Given records:
○ ○ ○ ○ ○

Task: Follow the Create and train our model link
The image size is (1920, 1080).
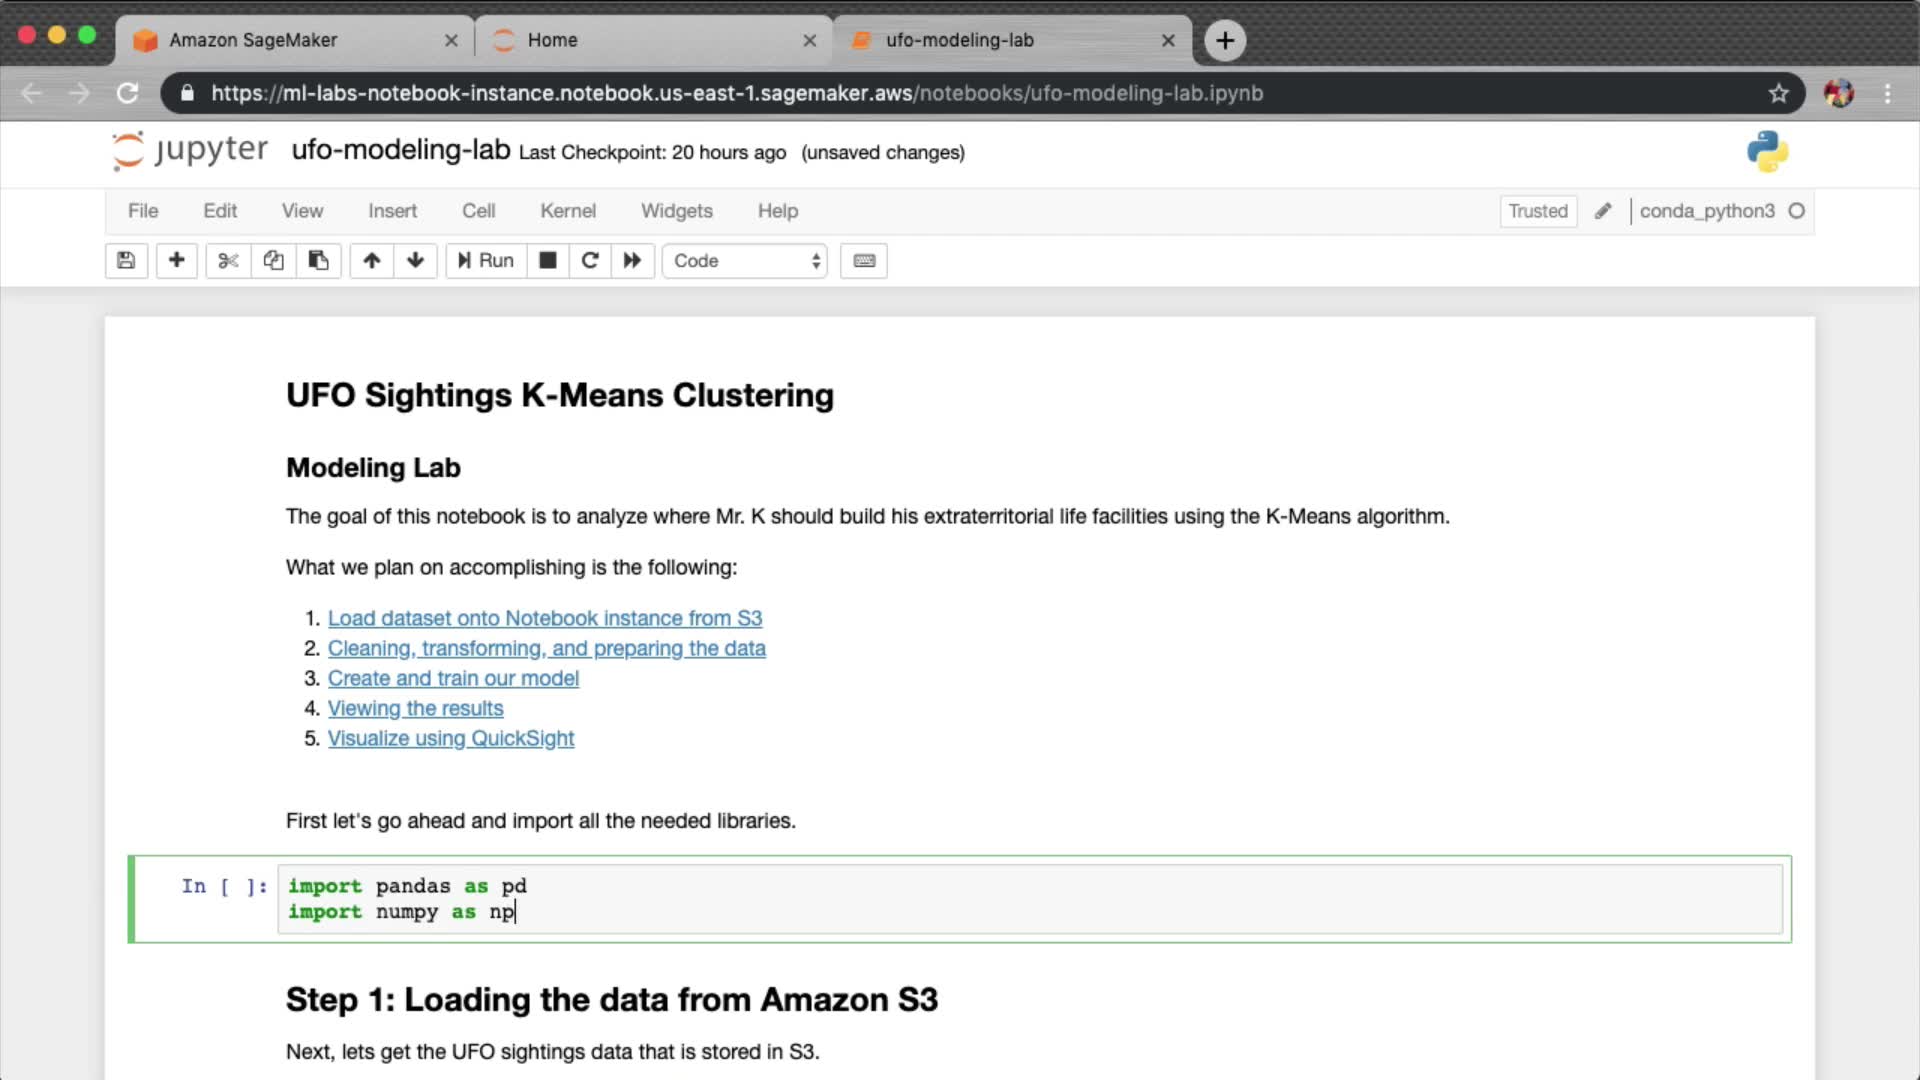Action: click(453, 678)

○ ○ ○ ○ ○

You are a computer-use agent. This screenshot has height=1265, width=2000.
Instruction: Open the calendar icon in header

○ ○ ○ ○ ○

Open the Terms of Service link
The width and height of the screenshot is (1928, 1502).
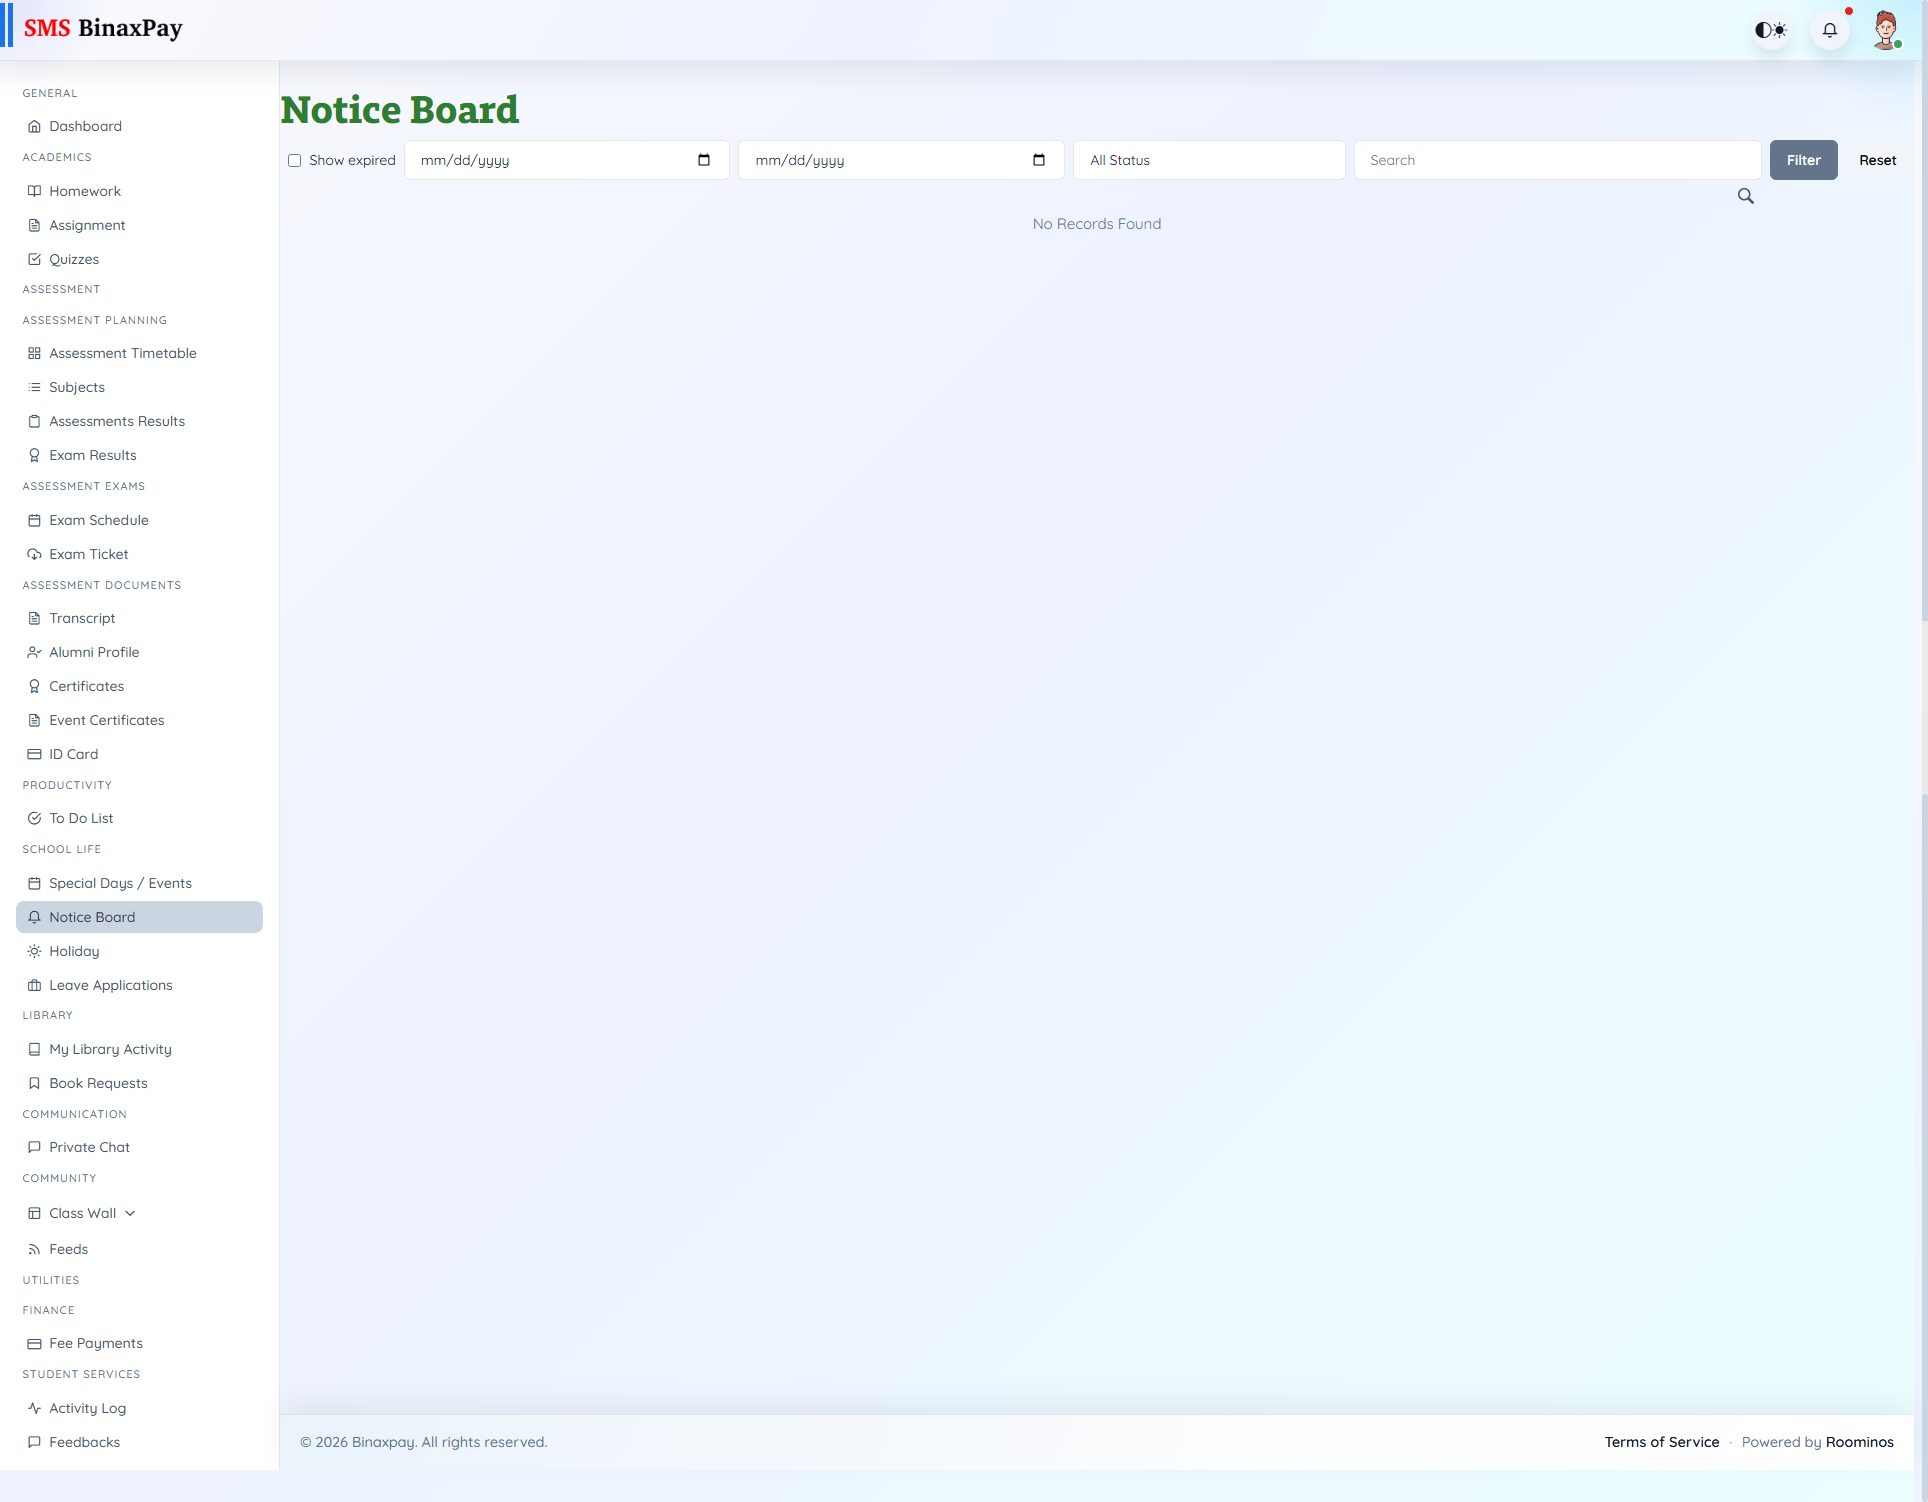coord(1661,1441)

○ ○ ○ ○ ○

Problem requirements:
When the word "Open" occurs in a line above, list that line.

Answer space:
Instruction: Open the calendar icon in header
Open the Terms of Service link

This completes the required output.